- **DATA LISTING**
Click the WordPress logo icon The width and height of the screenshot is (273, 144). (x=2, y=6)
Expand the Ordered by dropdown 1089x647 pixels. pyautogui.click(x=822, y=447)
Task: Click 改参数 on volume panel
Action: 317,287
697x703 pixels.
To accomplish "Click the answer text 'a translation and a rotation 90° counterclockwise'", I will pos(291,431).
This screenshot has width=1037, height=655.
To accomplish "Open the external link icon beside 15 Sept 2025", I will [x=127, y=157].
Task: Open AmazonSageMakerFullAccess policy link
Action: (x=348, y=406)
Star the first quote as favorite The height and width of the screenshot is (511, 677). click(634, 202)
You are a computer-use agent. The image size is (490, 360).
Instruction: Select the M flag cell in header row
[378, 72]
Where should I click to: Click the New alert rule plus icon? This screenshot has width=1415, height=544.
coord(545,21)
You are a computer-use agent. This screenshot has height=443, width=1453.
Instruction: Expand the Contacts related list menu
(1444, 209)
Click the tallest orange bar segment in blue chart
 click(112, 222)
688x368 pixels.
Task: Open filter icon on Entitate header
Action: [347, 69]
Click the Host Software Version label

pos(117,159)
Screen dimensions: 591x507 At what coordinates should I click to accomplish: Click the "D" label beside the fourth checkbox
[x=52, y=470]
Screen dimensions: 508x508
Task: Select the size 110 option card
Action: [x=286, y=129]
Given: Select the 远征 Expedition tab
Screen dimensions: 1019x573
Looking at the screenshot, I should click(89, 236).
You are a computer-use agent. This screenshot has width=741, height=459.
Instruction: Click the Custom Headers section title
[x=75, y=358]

- **WHAT IS REQUIRED**
Some lines above may contain the string "agent". State how many of them the records have, and nothing more.

- **ANSWER SPACE**
3